There were times when she felt the impulse to do this. She felt it that night as the clear voices of the serenaders came floating in at her window. What did it matter? What could she do in the mighty world? What did the Indian girl, when her lover sang from his canoe among the water lilies in the lake? Why not go to one of these good, clean young men and be a wife? What did it matter—her ambition—her hope? "I will," she said, and a wild rush of blood choked her breathing, "I'll end it all."

But the singing died away, the moonlight vanished out of the room, and the passionate longing and tumult of her blood grew slowly quiet, and she slept.

When the sun rose there was no man in her world who could have won her consent to marriage. Her ambitions rose like the sun, buoyant as young eagles, while the singers of the night before were hapless fireflies, tangled in the dewy grass, their love-light dim, their singing lost.


She was not done with this problem, however.

She saw in one man's eyes something to be answered. She had her answer ready, though she hoped to escape the ordeal. He hovered close about her all the morning. He came by the chapter-house for her, but she had gone to the chapel.

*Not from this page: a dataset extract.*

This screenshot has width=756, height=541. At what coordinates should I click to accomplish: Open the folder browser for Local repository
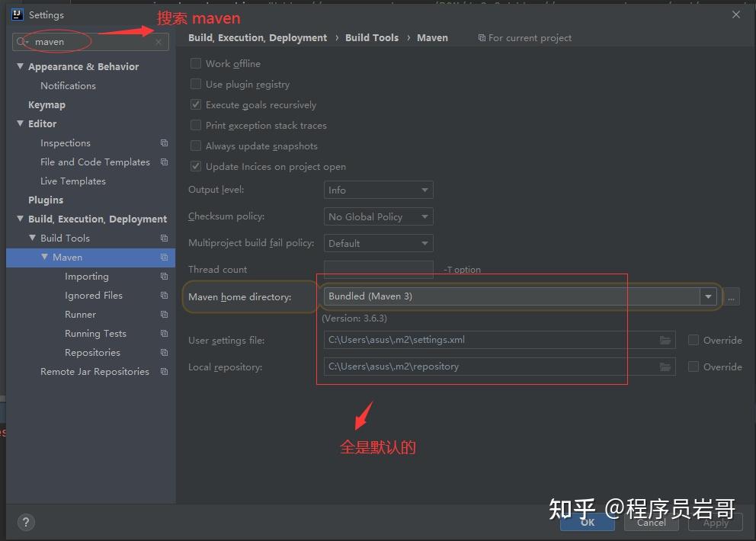click(x=665, y=367)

She felt a little guilty toward him. She had attended concerts with him. She had accepted his company now and again because she liked him and because—well, it was convenient, and by selecting him she escaped the attentions of others. She had seemed to acquiesce in his proprietorship of her, and yet always when alone she had tried to show him that they could only be friends. This he had persistently misunderstood.

She was almost the tallest of her classmates, she led the march into the chapel for the final ceremonies, a splendid and terrible moment, toward which they had looked for weeks, and for which they had elaborately planned dresses and procedure.

It was all so wistfully beautiful. The cool spacious hall filled with hushed people; the vivid green trees looking in at the windows and the soft air burdened with bee songs and the smell of flowers. The June sunlight dappled the lawn with marvels of shade and shine. The music seemed to wail as they marched, and the rustling stir and murmur of comment helped to unnerve them all even to men.

The speaker looked down upon them with comprehension. He was an eastern man and an old man, also he was a poet. He was just, and he had seen how clean and fine this co-educational school was. The day was beautiful to him as to them, and he comprehended their feelings well. He looked down into their pensive faces, he saw the sorrowful arching of their brows, the sad droop of their lips.